La noticia tomó por sorpresa a todo el paddock debido a cómo se dieron las cosas. Lejos de tratarse de una salida pactada o de una transición cordial tras las primeras once carreras de la temporada inaugural, Dan Towriss, director ejecutivo de Cadillac F1, zanjó cualquier duda sobre la naturaleza de la decisión al confirmar abiertamente que no hubo acuerdo mutuo.
«Fue mi decisión, no fue una decisión mutua. No fue una decisión tomada de común acuerdo», confirmó
Towriss, aclaró que la directiva llevaba meses analizando el rumbo a mediano plazo de la escudería y evaluando perfiles capaces de liderar la siguiente fase de desarrollo. No obstante, el hermetismo con el que se manejó la operación respondió a la necesidad de proteger el rendimiento diario del equipo frente a las especulaciones de la prensa. Las conversaciones definitivas con Lowdon se produjeron la misma mañana del anuncio oficial, un margen de maniobra extremadamente ajustado pero inevitable bajo los códigos de confidencialidad que impone la Fórmula 1.
«Sí, Graeme y yo hablamos esta mañana. Así que, desde ese punto de vista, es una conversación muy reciente, y no hay manera fácil de hacer esa transición en la Fórmula 1. ¿Se imaginan a la prensa si Marcin hiciera una visita guiada por la fábrica o si estuviéramos teniendo estas conversaciones? En ese caso, la situación se vuelve inquietante», añadió.
Ante las especulaciones sobre si los resultados iniciales de Cadillac en su temporada de debut habrían precipitado el despido, el director ejecutivo fue tajante y aseguró que el objetivo principal radica en evitar la reproducción de modelos operativos tradicionales en el paddock de la F1 y apostar por una estructura innovadora que acelere las ambiciones de los propietarios.
«No diría que se deba al rendimiento ni a los problemas iniciales de las últimas semanas. Se trata, en realidad, de tener una visión clara de lo que estamos construyendo para el futuro, del ritmo al que estamos progresando y de asegurarnos de que se alinee con las ambiciones de los propietarios», explicó Dan Towriss.
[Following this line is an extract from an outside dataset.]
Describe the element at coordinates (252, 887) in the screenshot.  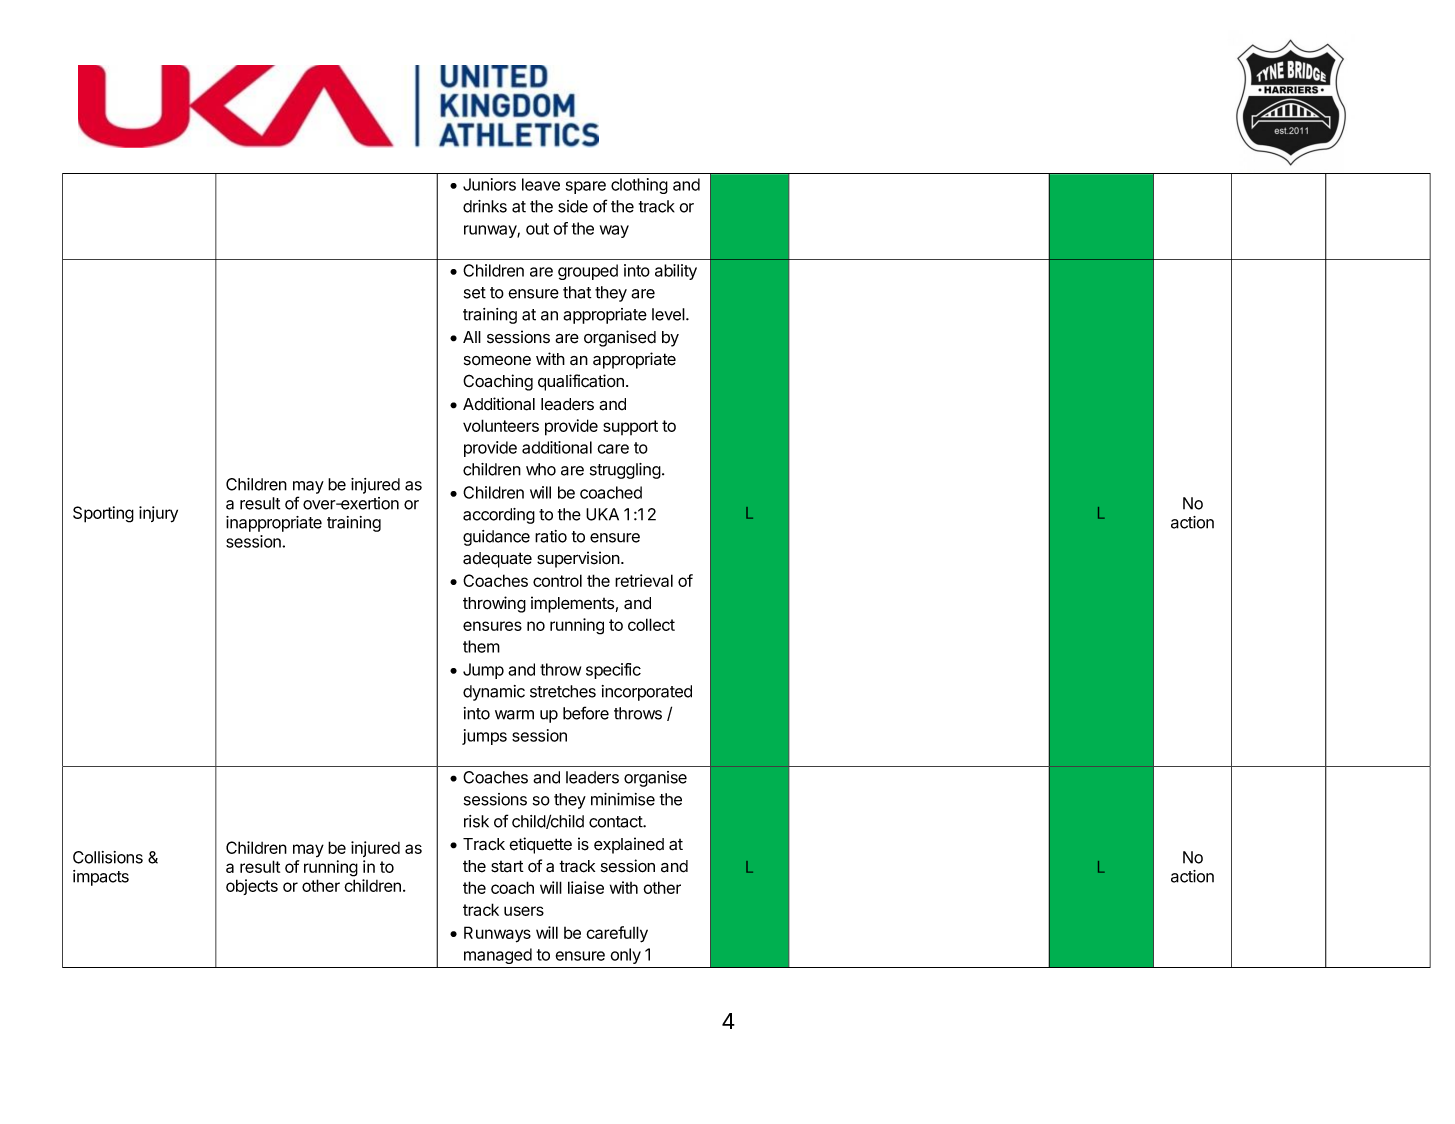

Con la llegada de Marcin Budkowski, quien fue exdirectivo de Alpine, trabajó para la FIA y otras estructuras de élite, Cadillac busca inyectar experiencia técnica de alto nivel para afrontar los próximos retos reglamentarios y comerciales. Mientras tanto, el equipo cierra una etapa fundacional liderada por Lowdon para dar paso a una era donde la dirección ejecutiva pretende imprimir un ritmo mucho más agresivo en su evolución dentro del Gran Circo.